Despite harsh government measures and the physical annihilation of religious authority figures and clerics, Ismaili ties with the Aga Khan continued. The turning point was 1936, when, in order to preserve state security, a decision was made to completely close the Soviet-Afghan border.From that moment, the ties of the Tajik Ismailis with the imam were actually interrupted. Work on anti-religious propaganda did not stop in the 50s and 60s, when any inscription on the Arabic script was the reason for accusations of espionage against the state. 

The Soviet period in the Tajik part of the Pamir remained difficult. On the one hand, foreign researchers note the successes achieved by the Soviet leadership in the Pamirs: the population of Badakhshan quadrupled and by 1991 reached 200000 people, hundreds of educational and cultural institutions were commissioned and opened in the Pamirs [13. p. 74]. However, the efforts made by the Soviet leadership aimed at the development of agriculture, energy and industry in GBAR were still not able to fully meet the internal needs of the region, about 80% of food was imported from other republics of the USSR. Many infrastructure projects were never implemented, for example, the project of the "Kulyab-Nulvand-Kalai-Khumb" highway, which allows year-round communication between Dushanbe and Khorog, was never implemented.

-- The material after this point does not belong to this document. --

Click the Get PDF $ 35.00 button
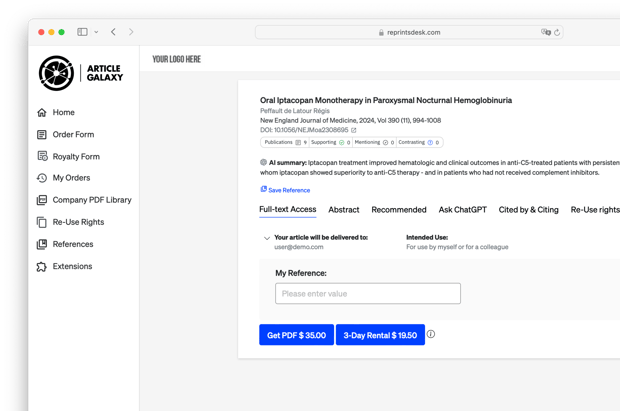620x411 pixels. tap(296, 335)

The situation is even more difficult for the Ismaili community in Afghanistan. Officially recognized as part of Afghan territory, the local community has come under pressure from the Sunni majority. The uprising of the Afghan Ismailis of 1925 against the arbitrariness of the Afghan government failed. The rebels who fled to the Tajik SSR were extradited to Kabul and severely punished [14. p. 78]. at present, "after the activation of the Taliban movement (banned in Russia), it is worth paying close attention to this region again" [9.2083.].

Thus, at the turn of the century, the Ismailis of the Pamirs found themselves in a difficult situation: in Tajikistan, communities were oppressed by the atheistic Soviet government. In addition, economic problems in the region were growing and the infrastructure of the region was left far behind a century ago. On the other hand, the disgraced position of the Ismailis in the Pamirs played a cementing role in their self-awareness and self-identification: most Ismailis remained true to their faith, and the Ismaili communities themselves continued to function, despite severe restrictions.